Task instructions - Could you please return each line of the data that has the word "will"?

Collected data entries
■ ■ ■ ■ ■ ■ ■

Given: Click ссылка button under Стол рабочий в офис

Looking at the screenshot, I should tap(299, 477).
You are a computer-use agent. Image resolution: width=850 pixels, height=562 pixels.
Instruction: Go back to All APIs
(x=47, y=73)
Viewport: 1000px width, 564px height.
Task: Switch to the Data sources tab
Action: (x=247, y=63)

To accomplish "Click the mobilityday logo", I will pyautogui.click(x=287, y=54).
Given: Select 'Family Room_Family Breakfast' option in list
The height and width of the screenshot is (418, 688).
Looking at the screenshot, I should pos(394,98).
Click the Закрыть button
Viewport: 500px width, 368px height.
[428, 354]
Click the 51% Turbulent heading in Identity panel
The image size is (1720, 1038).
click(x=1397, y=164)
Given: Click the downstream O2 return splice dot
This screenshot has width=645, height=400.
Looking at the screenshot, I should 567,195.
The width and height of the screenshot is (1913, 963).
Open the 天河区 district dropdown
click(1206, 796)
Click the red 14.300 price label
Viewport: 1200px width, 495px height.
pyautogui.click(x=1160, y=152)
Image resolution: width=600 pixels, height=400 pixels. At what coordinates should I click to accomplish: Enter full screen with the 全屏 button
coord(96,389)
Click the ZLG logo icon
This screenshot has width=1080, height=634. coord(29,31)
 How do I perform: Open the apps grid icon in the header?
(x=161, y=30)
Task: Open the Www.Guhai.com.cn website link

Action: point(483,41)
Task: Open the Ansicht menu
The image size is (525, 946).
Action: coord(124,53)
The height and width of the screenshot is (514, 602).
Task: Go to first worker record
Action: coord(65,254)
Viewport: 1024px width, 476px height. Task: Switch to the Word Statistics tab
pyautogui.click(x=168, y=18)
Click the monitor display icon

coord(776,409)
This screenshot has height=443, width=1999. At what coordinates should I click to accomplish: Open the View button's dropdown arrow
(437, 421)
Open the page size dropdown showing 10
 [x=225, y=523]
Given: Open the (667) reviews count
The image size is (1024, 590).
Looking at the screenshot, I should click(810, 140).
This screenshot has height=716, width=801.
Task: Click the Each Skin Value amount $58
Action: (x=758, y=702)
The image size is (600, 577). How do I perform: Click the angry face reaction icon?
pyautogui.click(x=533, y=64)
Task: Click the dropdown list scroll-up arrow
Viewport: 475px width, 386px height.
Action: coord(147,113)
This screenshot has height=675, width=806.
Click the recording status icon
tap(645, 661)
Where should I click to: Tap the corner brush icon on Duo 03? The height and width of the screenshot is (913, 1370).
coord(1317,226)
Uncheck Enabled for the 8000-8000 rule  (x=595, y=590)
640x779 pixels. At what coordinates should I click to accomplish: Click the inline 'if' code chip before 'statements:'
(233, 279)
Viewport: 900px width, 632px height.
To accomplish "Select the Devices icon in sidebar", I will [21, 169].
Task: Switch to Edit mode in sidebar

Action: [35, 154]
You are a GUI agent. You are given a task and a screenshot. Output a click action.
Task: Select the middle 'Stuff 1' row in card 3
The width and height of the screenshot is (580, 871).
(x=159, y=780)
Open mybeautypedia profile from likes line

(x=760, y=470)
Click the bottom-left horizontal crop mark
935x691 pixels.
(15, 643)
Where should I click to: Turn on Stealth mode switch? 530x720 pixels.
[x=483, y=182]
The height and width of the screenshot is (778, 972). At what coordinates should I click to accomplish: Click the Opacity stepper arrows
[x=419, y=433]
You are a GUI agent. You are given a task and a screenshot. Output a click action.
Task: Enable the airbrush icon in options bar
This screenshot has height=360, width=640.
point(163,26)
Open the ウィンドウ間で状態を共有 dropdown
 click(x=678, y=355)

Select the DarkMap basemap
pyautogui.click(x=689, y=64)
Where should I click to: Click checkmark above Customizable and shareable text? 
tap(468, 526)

■ ■ ■ ■ ■ ■ ■

Answer for this exercise -
To accomplish "Click the mobilityday logo", I will pyautogui.click(x=287, y=54).
To accomplish "Select the Devices icon in sidebar", I will [21, 169].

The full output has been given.